Photo by Nik / Unsplash

`sort` Exercises

Exercises Mar 28, 2025

Subscribers get to work together on these in Workroom PlayTime 011 on 3 April, 3pm London time, Zoom and Miro.

Go to Workroom PlayTime 011 for login etc.

There is a (very draft) info page at https://www.workroom-productions.com/p/e0bf704b-5e17-4828-ace2-fde1f68306bd/

Exercises

Files

ex01 has one single-digit number per line, and is unsorted.

ex03 has data in comma-delimited columns. The first three columns are date, first name, surname.

ex04 contains some month names / abbreviations, in order as far as English months are concerned. ex04a contains variants.

ex05 – one number per line like ex01, and sometimes a letter.

ex06 contains randomly ordered numbers, with some duplicates, and ex06b contains a collection of numbers with some in 1E6 notation.
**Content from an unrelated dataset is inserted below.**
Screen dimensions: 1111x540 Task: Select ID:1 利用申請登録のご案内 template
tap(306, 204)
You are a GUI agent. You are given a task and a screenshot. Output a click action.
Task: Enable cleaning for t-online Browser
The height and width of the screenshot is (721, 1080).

Go to https://envs.workroomprds.com, pick a user, drop through to VSCode in the browser. The files to sort are in ~/sort_exercises. We'll be working in the terminal, and you should see something like this at the bottom of your window:

Exercise 1: Basic use

Type cat ex01 on the command line to see the contents (or look using the file browser).
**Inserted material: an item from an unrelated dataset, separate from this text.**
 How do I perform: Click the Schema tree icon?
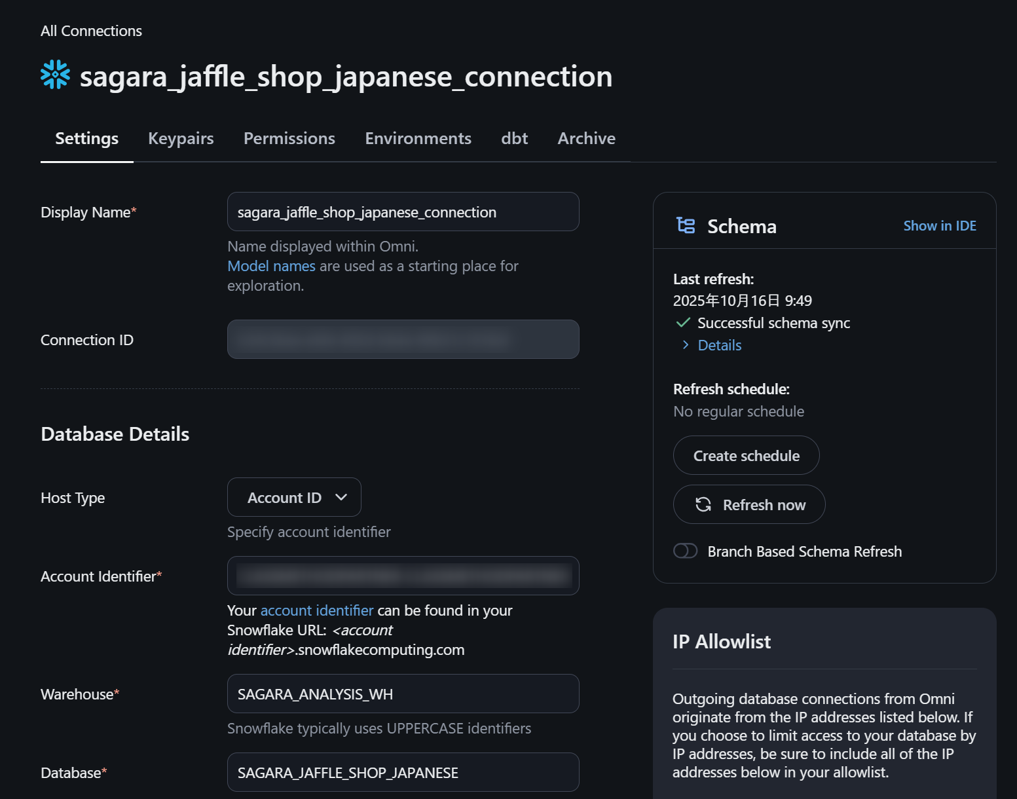click(686, 225)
  • Type sort ex01 to see the output on the command line.
  • Compare sort ex01 with sort -R ex01 and sort -r ex01
💡
The syntax is sort «option(s)» «file(s)»
Sort can reverse with -r ... and randomise with -R

Exercise 2: Plumbing

  • Compare cat ex01 | sort with sort ex01
  • Use sort ex01 > output_of_ex02 to sort into a file called output_of_ex02
  • Use sort ex01 | less to open the output in a a file reader less. Use q to exit the editor.
💡
sort is all set up to be used with other commands.
As a standalone tool, with real data, it is a bit unwieldy – it's best used with other tools.

Exercise 3: Columns

Testers need to work with complex data, and need a column sort.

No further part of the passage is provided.